4. Life is just starting to finally feel like a normal family again. It's good. At our Mom's group at church on Thursday, I was able to leave her in the nursery (which was a progression that took time, but I think we're successful now more than we aren't). When I picked her up at the end, and was holding her, another mom said, "Your daughter smells delicious!"...she does, it's the hair products, I admit. But, the point is, it just flowed right out her mouth. MY DAUGHTER. It felt normal and almost made me cry. I love being known by this group of women. They know our story. They KNOW she's my DAUGHTER.  Usually when we're out and about, you can tell by the looks on others faces, that they are wondering. Wondering how our family is made up....is she our daughter? Are we babysitting? Does she have a different dad? Does she have a different mom?
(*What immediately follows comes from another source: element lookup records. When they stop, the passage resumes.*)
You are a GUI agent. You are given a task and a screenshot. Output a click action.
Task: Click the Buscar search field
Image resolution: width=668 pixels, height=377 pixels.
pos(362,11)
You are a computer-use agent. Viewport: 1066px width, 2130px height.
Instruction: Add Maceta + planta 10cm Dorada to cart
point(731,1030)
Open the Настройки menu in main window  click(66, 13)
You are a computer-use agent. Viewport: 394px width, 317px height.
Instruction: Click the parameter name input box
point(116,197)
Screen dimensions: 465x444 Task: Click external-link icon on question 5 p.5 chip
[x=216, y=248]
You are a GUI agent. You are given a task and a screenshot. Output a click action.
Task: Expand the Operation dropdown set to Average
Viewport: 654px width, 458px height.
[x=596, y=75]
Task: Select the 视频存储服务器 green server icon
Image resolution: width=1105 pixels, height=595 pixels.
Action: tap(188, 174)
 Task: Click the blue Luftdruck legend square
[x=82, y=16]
The look of wonder is on thier faces, and some are dumb enough to ask. But, my amazing friends, KNOW. We are just the Keslers. We are a regular family to them :)

5. I love that every morning, Lucy wakes up happy. She plays and talks to herself in her bed for about 20 minutes before I come in to get her. When I come in, I say, "Good Morning, Lovey!" And she is SO excited and happy to see me. It makes my day, right then. She jumps up and scrambles to get to me. I love it.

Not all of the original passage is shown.